◆ WHAT IS EXPECTED: Which lines run from the one containing "marzo 2016 (208, 2048)" through the end of the material? Transcribe them word for word, and only them.

◆ EXERCISE INPUTS:
Start of Block
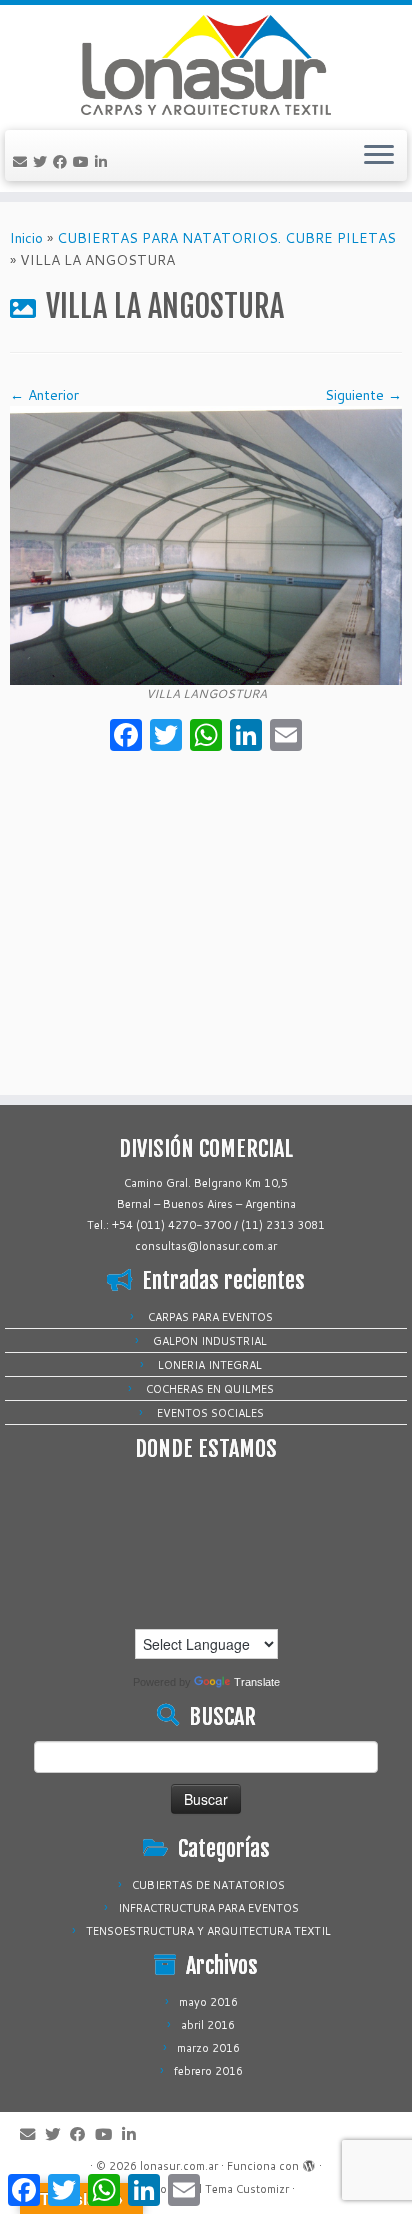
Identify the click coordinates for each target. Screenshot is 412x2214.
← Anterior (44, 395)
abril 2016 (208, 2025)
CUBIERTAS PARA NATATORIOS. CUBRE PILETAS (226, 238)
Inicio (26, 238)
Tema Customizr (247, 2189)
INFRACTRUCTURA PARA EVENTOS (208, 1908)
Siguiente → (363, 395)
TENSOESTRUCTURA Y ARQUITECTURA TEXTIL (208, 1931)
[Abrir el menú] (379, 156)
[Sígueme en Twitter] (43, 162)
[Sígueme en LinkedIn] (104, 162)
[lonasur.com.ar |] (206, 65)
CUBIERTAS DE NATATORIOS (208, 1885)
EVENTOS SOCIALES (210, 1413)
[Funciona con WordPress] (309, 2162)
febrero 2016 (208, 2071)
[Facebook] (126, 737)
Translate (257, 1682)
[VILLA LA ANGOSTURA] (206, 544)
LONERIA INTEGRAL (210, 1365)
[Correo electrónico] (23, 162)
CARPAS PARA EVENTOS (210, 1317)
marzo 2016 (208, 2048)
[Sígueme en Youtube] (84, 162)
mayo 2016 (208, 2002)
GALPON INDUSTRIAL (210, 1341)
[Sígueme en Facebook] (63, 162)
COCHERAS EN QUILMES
End of Block
◆ TASK RESPONSE:
marzo 2016 (208, 2048)
[Sígueme en Youtube] (84, 162)
mayo 2016 (208, 2002)
GALPON INDUSTRIAL (210, 1341)
[Sígueme en Facebook] (63, 162)
COCHERAS EN QUILMES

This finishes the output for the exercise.